RECORDS SUPPLIED ::
↓↓↓

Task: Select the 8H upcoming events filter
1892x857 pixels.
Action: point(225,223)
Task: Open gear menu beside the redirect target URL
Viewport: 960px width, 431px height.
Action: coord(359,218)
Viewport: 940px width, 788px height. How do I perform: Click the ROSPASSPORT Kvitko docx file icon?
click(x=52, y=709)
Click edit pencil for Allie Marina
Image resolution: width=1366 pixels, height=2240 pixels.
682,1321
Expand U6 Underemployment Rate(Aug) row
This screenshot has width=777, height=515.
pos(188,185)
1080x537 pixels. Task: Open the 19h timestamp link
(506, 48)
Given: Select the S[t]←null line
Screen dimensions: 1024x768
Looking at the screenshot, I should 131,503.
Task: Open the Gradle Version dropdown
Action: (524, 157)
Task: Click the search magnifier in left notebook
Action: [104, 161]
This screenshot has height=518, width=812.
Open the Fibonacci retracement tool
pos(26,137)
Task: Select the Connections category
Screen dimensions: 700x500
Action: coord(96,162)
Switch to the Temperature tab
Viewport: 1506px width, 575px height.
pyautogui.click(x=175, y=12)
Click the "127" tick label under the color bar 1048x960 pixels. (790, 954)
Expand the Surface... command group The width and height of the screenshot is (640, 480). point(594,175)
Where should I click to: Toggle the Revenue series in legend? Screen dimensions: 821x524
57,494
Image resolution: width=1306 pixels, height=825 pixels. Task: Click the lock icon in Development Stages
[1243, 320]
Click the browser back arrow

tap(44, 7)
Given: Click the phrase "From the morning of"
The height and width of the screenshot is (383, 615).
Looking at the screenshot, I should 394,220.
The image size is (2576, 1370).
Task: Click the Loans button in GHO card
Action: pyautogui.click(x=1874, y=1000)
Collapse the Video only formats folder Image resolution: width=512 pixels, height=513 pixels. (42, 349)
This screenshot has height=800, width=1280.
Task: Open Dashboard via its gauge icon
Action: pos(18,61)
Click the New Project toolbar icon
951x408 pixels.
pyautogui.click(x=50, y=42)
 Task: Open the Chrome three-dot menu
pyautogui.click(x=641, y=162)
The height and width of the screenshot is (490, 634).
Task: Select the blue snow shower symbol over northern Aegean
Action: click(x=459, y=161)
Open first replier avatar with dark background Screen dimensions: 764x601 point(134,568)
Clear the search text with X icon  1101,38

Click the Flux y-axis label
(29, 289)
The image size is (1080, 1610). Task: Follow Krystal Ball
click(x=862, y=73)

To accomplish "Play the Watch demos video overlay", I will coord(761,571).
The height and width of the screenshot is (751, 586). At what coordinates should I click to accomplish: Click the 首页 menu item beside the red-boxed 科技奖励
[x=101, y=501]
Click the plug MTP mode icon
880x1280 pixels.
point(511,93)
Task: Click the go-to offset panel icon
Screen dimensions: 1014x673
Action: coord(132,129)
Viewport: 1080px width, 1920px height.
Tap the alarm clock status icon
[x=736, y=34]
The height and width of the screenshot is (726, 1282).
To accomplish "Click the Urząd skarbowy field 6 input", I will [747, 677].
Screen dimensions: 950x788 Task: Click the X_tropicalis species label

↑↑↑

WHAT THIS TASK INVOLVES :: Search the entries above for "will". Return every line that has it.

PROBLEM SOLUTION ::
To accomplish "Play the Watch demos video overlay", I will coord(761,571).
To accomplish "Click the Urząd skarbowy field 6 input", I will [747, 677].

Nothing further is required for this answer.